Adopt OpenHands when you want the platform to own sandboxing, evaluation, and sub-agent posture, and when feature parity across GUI / CLI / SDK matters more than building your own thin layer. Skip it when you want governance to live in your own codebase — OpenHands ships those decisions as platform defaults, not knobs you bolt on. The trade is real and intentional: less ownership of the agent surface in exchange for less integration work.

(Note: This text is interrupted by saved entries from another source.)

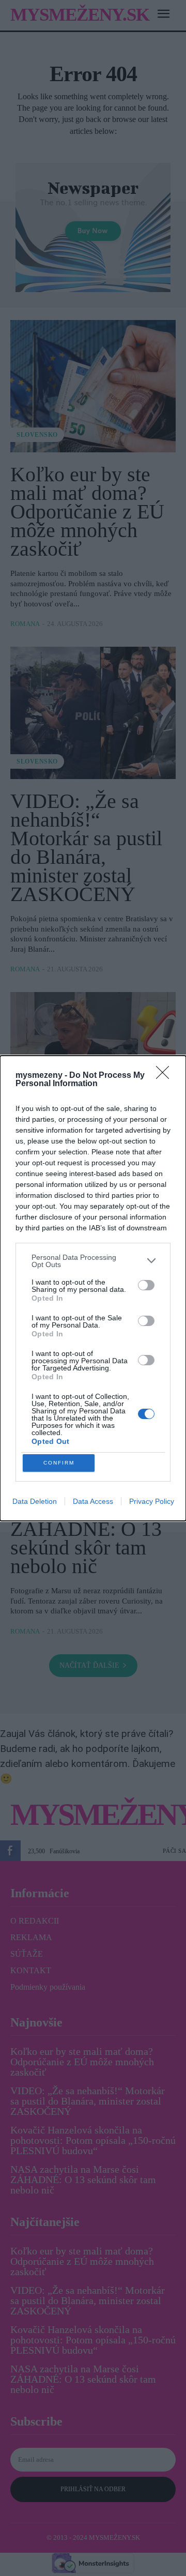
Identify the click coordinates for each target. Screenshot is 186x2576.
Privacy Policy (151, 1501)
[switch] (146, 1285)
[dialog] (93, 1288)
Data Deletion (34, 1501)
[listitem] (93, 1261)
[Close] (166, 1076)
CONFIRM (58, 1463)
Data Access (93, 1501)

Posture basis: 2026-05-07-openhands-platform-hardening, 2026-05-12-openhands-subagent-delegation-and-critic-evaluation, 2026-05-27-openhands-acp-ui-and-org-llm-profiles.

Open Questions

  • When OpenHands is fronting Claude Code, Codex, or Gemini CLI via ACP, how do the org-level LLM profile model and the back-end agent's own policy surfaces compose? OpenHands greys out LLM/Condenser/MCP because the back-end owns those, but the org-level profile still declares preferences. Resolution rule is not documented.
  • The team-org UI for org-level LLM profiles is a follow-up PR not yet in window. When does team-org adoption become usable?
  • Have multi-tenant operators rotated MCP credentials that may have been cross-contaminated pre-2026-05-22? There is no advisory page; the leak is fixed but the audit step is operator-owned.
  • No tagged release in window — when does the next 1.x consolidate the ACP UI, org-level LLM profiles, MCP/ACP env scoping, and enterprise DC integrations? Operators on the release channel see none of this until then.
  • Is enable_sub_agents a user-level or operator-level setting in multi-user deployments? Can an operator force sub-agents off platform-wide, or must each user opt in individually?
  • What constraints govern custom sub-agents defined in .agents/agents/*.md? Which tools can a custom sub-agent access, and how is its tool surface declared or restricted?
  • How is the critic score (0--1) calibrated across session types? What separates agent_behavioral_issues from user_followup_patterns in practice?
  • Does the KVM sandbox acceleration path (SANDBOX_KVM_ENABLED) change the security boundary of the sandbox, or only its startup latency?

What To Watch Next

  • The next 1.x release consolidating the in-window work: ACP UI, org-level LLM profiles, MCP/ACP env scoping, Azure DevOps via Entra ID, Bitbucket DC + Jira DC integrations with KOTS-managed service accounts. The work has shipped on main; the operator-visible consolidation has not.
  • Team-org UI for org-level LLM profiles (follow-up PR not in window).
  • The composition question: when OpenHands fronts Claude Code via ACP, which side's policy wins? OpenHands org-level LLM profile, or Claude Code's ~/.claude/settings.json? This is the schema-shape question recorded in amendment-006 (composition findings).
  • The acp_providers registry: which back-end agents land first and which take longer to integrate. The choice is a signal about OpenHands' positioning relative to each provider.
  • Runtime enforcement of custom sub-agent tool lists: does the registry/parser construct agents with fixed tool lists that cannot be bypassed, or is TaskToolSet an instruction-level restriction? Code or runtime-probe evidence would resolve this. See PR #14122 and SDK PR #2948.
  • Deployment/org-level controls for sub-agents and critic: whether an operator can set platform-wide policy on both surfaces, or must manage per-user settings.
  • Critic calibration and cost routing: what does a score of 0.4 mean across session types, and what does CRITIC_API_KEY routing look like in multi-user deployments?
  • Whether OpenHands' RBAC, usage reporting, and budgeting surfaces extend to cover sub-agent delegation and critic evaluation spend.
  • Sub-agent delegation documentation: currently available via PR #14122 but not in main docs. Watch for official docs coverage.